5 New Netflix Instant Titles You Actually Care About


Sometimes you forget to check up on new Netflix Instant titles, and that’s a crime for which you can never be forgiven. Netflix is looking out for you! And I’m looking out for this month’s gayest titles, the ones you’d click on a Wednesday night in November just to make it through the week. Here are the five titles you should immediately get to viewing.

Death Becomes Her

Perhaps no other movie inspires as much gay diehard fanaticism from the early ’90s as Death Becomes Her, the wild, truly one-of-a-kind camp spectacular featuring Meryl Streep as an egomaniacal actress and Goldie Hawn as the vengeful woman who’ll stop at nothing to ruin her. It’s demented, and what makes it even better is Meryl Streep’s recollection of her reaction to reading the script. “I said I’d do it immediately and I’d be thrilled to play Helen. They said, ’No, no, no. We want you to play Madeline. Madeline Ashton.’ I thought, ’Oh my God.’ Because you know I just assumed they wanted me to play the intellectual, the writer, the East Side blah-blah. Not the failed song-and-dance girl who kicks up her legs on Broadway.”

Broadcast News

Jane Craig, played by the flawless Holly Hunter, is one of the great, flawed, and utterly intense heroines of ’80s cinema. In Broadcast News, determined newswoman Jane enjoys juicy charisma with her blank-faced anchorman (William Hurt) and somehow a just-as-appealing relationship with an ace reporter (Albert Brooks) who is secretly in love with her. My favorite scene is right at the beginning when Jane concludes a business call with typical grit, then puts down the receiver and bawls at nothing. 1987 was a competitive year for Best Actress (Meryl, Glenn, Holly, Sally Kirkland, and winner Cher all vied for the title), but Hunter would’ve been a fine choice as the year’s most committed and harried professional.

The Addams Family


After all these years, I cannot get over how good both The Addams Family and Addams Family Values are. They have no right! Part of the magic is the wonderful writing filled with tremendous one-liners (“Wednesday’s aunt Calpurnia was burned as a witch in 1706. They said she danced naked in the town square and enslaved the minister. Oh yes. But don’t worry; we’ve told Wednesday college first.”), but the real triumph is the pitch-perfect casting. Raul Julia has never been more right than as Gomez, Anjelica Huston is unspeakably fabulous as Morticia, and Christina Ricci is on fire as the deadpan daughter Wednesday.

For the Boys

The Bette Midler Oscar nomination that everyone forgets about, For the Boys sees the Divine Miss M as a USO singer in love with a prick comic (James Caan). I don’t know how to tell you this, but we need more Bette Midler movies. Has anyone seen her on Broadway as Sue Mengers? Looks very, very broad, and we need movies like For the Boys to remind us that Bette is a capable, affecting thespian.

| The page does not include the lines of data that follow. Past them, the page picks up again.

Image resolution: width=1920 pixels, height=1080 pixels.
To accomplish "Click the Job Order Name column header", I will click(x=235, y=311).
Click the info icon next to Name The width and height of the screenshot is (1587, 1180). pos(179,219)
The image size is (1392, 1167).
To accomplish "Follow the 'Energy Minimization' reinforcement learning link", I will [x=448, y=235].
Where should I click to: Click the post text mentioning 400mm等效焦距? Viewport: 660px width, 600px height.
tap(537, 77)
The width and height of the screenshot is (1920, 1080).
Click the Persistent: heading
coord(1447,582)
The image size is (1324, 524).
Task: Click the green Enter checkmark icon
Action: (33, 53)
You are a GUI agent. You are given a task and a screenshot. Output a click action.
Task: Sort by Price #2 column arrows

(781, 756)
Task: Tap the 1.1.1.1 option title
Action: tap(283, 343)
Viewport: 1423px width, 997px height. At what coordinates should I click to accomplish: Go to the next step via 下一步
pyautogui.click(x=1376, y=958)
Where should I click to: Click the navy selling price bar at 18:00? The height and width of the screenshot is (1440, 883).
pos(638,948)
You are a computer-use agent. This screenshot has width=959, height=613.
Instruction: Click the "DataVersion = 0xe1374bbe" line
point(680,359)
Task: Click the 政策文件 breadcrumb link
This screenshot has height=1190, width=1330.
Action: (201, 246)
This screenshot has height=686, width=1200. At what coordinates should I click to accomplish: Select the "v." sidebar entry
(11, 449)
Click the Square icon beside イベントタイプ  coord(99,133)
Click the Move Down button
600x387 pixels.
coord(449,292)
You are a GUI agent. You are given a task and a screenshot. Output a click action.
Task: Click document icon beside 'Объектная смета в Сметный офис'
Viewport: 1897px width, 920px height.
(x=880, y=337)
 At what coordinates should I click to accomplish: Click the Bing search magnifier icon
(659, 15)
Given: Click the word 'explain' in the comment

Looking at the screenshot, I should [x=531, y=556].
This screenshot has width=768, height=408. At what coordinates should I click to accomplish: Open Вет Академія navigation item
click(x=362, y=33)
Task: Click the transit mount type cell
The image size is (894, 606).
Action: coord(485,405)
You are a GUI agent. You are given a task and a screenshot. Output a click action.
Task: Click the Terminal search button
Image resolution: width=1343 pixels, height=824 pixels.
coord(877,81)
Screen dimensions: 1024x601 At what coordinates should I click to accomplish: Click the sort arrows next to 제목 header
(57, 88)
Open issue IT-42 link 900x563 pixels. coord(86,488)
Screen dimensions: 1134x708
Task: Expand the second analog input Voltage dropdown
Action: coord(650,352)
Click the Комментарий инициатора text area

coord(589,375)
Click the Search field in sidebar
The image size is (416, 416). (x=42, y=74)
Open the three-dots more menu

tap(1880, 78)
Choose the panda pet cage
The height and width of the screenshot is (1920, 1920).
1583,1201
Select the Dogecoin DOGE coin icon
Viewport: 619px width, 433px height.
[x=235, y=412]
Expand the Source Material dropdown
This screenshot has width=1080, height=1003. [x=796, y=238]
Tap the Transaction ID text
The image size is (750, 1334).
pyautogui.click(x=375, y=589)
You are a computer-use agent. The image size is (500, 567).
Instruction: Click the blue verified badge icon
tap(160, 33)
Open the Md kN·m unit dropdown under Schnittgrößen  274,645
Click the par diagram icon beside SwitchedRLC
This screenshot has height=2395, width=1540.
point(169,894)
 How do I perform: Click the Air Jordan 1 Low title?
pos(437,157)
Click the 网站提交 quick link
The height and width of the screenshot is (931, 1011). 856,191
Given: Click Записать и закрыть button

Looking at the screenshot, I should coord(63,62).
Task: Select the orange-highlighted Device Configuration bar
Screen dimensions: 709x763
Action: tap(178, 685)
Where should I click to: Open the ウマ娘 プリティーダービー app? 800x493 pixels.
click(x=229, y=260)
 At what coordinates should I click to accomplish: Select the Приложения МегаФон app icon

The Importance of Being Earnest (2002)

Nope, it’s not the best adaptation of Oscar Wilde’s crowning achievement as a playwright (That would be the 1952 version with the dashing Michael Redgrave, the sexy imp Michael Denison, and the towering priestess of handbag sorcery known as Dame Edith Evans), but this version with Colin Firth and Rupert Everett has many cheeky pleasures, including a memorable performance by Judi Dench and an appearance by her daughter Finty Williams as Dench’s character in a flashback.